### READING TEXT

┌──

Colbert (Hemings)

Betty Brown, the second daughter of Elizabeth Hemings, had eight children, six of whom used the surname Colbert; their father has not been identified. Her son Burwell Colbert  was Jefferson’s valued enslaved manservant in his retirement years as well as Monticello butler; he was also a painter and glazier. The descendants of his daughter Nancy Colbert Scott preserve an oral history of their ancestors that presents a striking portrait of the evils of slavery.

Betty Brown’s daughter Melinda Colbert married John Freeman, Jefferson’s dining-room servant at the President’s House; they raised a family in freedom in Washington, DC, and were active in antislavery activities there. Two of their grandsons distinguished themselves in the Union army in the Civil War. Melinda’s brother Robert Colbert was sold by Jefferson in 1820 and subsequently ran away; he was described in an advertisement as being “shrewd and intelligent” and having “somewhat” the appearance of an Indian. His fate is not known.

Another of Betty Brown’s sons, Brown Colbert, was an enslaved nailmaker at Monticello.  To prevent separation from his wife, he asked Jefferson to sell him in 1805.  With his wife and family, he lived in slavery in Lexington, Virginia, but was able to remain in contact with his mother and siblings at Monticello and in Washington. Surviving records indicate that this family made extraordinary efforts to maintain family bonds despite separation and to support their family members, both free and enslaved. While Brown Colbert’s bid for freedom in 1833 ended in tragedy on the west coast of Africa, his children who remained in Virginia laid the groundwork for the success of their descendants, who were educators, civic leaders, and soldiers in the Civil War.

Nannie Cox Jackson
Burwell Colbert’s receipt for purchases at 1827 Monticello sale (University of Virginia Library)
Brown Colbert’s great-granddaughter Coralie Franklin Cook was a prominent lecturer and suffragist (West Virginia Archives)

Stories

“Disfranchisement Because Of Sex … Handicaps Progress”

I wonder if anybody in all this great world ever thought to consider man’s rights as an individual, by his…
“Disfranchisement Because Of Sex … Handicaps Progress”

Coralie Cook publishes “Votes for Mothers” in the NAACP magazine The Crisis in 1915.

“I wonder if anybody in all this great world ever thought to consider man’s rights as an individual, by his status as a father? yet you ask me to say something about ‘Votes for Mothers,’ as if mothers were a separate and peculiar people.  After all, I think you are not so far wrong.  Mothers are different, or ought to be different, from other folk.  The woman who smilingly goes out, willing to meet the Death Angel, that a child may be born, comes back from that journey, not only the mother of her own adored babe, but a near-mother to all other children.  As she serves that little one, there grows within her a passion to serve humanity; not race, not class, not sex, but God’s creatures as he has sent them to earth.

└──

### PROBLEMS TO SOLVE
1. Answer these from the Colbert family text:
(a) In what year did Jefferson sell Robert Colbert?
(b) What work did Brown Colbert do at Monticello?
(c) In which magazine did Coralie Cook publish "Votes for Mothers"?
2. Name each of Betty Brown's children who is identified by name in the Colbert family text.
3. Copy out the stretch of the Colbert family text from "Coralie Cook publishes" through "them to earth.".

### SUPPLIED MATERIAL
┌──

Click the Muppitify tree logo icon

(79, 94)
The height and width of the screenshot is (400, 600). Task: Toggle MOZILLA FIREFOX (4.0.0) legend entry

└──

### THE RESPONSES
1.
(a) 1820
(b) He was an enslaved nailmaker.
(c) The Crisis, the NAACP magazine

2.
Burwell Colbert
Melinda Colbert
Robert Colbert
Brown Colbert

3.
Coralie Cook publishes “Votes for Mothers” in the NAACP magazine The Crisis in 1915.

“I wonder if anybody in all this great world ever thought to consider man’s rights as an individual, by his status as a father? yet you ask me to say something about ‘Votes for Mothers,’ as if mothers were a separate and peculiar people.  After all, I think you are not so far wrong.  Mothers are different, or ought to be different, from other folk.  The woman who smilingly goes out, willing to meet the Death Angel, that a child may be born, comes back from that journey, not only the mother of her own adored babe, but a near-mother to all other children.  As she serves that little one, there grows within her a passion to serve humanity; not race, not class, not sex, but God’s creatures as he has sent them to earth.